=== ВЫБРАННЫЙ ОТРЫВОК ===

Париж
В одно прекрасное утро с весьма скромной суммой денег в кармане Модильяни вышел из поезда на Лионском вокзале. На белом трамвайчике доехал до квартала Мадлен, где, как привык поступать в первые дни на новом месте, остановился в хорошей комфортабельной гостинице.
Когда они прощались в Венеции, Ортис де Сарате дал ему рекомендательное письмо к своему приятелю Сэму Грановскому, украинскому художнику и скульптору. На следующий же день после приезда Амедео нанес ему визит. Это был большой оригинал, настоящая богема, он ни на грош не заботился о завтрашнем дне и был наделен чувством юмора, столь же примечательным, как его горячечный акцент, катающий букву «р», словно Сизифов камень. Увидевши Амедео, такого безукоризненного в его приталенной бархатной куртке и красном шарфе, небрежно повязанном вокруг шеи, черных шнурованных ботинках выше щиколотки и широкополой шляпе, украинец в своей клетчатой красно-белой рубахе, в выношенных до бахромы на брючинах штанах и в шляпе, давшей ему прозвище Монпарнасский Ковбой, сразу же подпал под обаяние элегантности этого юноши и его повадки, уверенной наперекор всей застенчивости.
— Итак, молодой человек, — произнес он на своем относительно французском наречии, — теперь ты в Париже, и что же ты будешь здесь делать?
— Хочу делать скульптуры. Большущие, вот такие! — решительно объявил Амедео, широко раскинув руки. — Ничего, кроме скульптур, как Микеланджело.
— А живопись?
— И это тоже. Но прежде всего скульптура!

===

### ЗАДАЧА
Продолжите отрывок о приезде Модильяни в Париж сразу после последней реплики Амедео.

=== ПРЕДОСТАВЛЕННЫЕ МАТЕРИАЛЫ ===

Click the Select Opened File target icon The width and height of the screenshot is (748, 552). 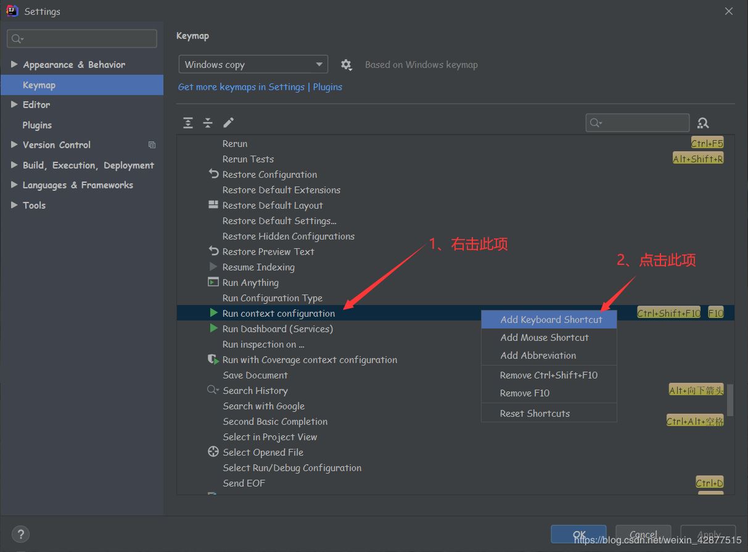(213, 452)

===

### РЕЗУЛЬТАТ ЗАДАНИЯ
Париж 1906 года — город, модернизованный за последние полвека, резко обновившийся с тех пор, как префект департамента Сена, движимый своими кипучими амбициями, не упустил удачного повода, выпавшего на его долю, и сделал Париж более доступным, чистым, удобным для проживания и красивым; столицы стало не узнать с тех пор, как барон Жорж Оссман подарил ей, во многих отношениях остававшейся средневековым городом, широкие обсаженные деревьями проспекты — таких до него и не видывали! Он также снабдил Париж водосточными трубами и новыми источниками питьевой воды, украсил парками, большими садами, скверами, а еще, гармонизируя городскую архитектуру, установил стандарты возведения новых зданий. Карнизы, балконы, лепнина теперь в ладу друг с другом и, сочетаясь, украшают фасады. В результате к началу XX века Париж сделался городом поистине возрожденческим, снова достойным принадлежать к золотому XVII веку, а заодно и следующему веку Просвещения — лучезарной культурной столицей, центром мира искусств и литературы, синонимом всего, что связано с игрой воображения и изобретательством, с творческой дерзостью — читай, с фрондой. Парижский дух притягивает, соблазняет, увлекает так, что у всего международного артистического мирка здесь вырастают крылья: скульпторы, поэты, писатели, музыканты проводят дни и ночи в поисках неизведанных пространств вдохновения или, опрокидывая ограды и барьеры собственных понятий, предоставляют потоку своей креативности вольно хлынуть на простор. Два холма, один на севере, другой на юге — Монмартр и Монпарнас, — одинаково овеяны вихрем фантазии и освободительной энергии. Большое разношерстное племя, что явилось сюда откуда-то из степей Восточной Европы, с гор Кастилии, со скандинавских озер или с земель Тосканы, смешивается с остальным населением Парижа. «Нервное воображение народов кружит вокруг невидимого пламени, горящего в очаге, имя коему — Париж», как точно и красиво подытожил историк искусства Эли Фор.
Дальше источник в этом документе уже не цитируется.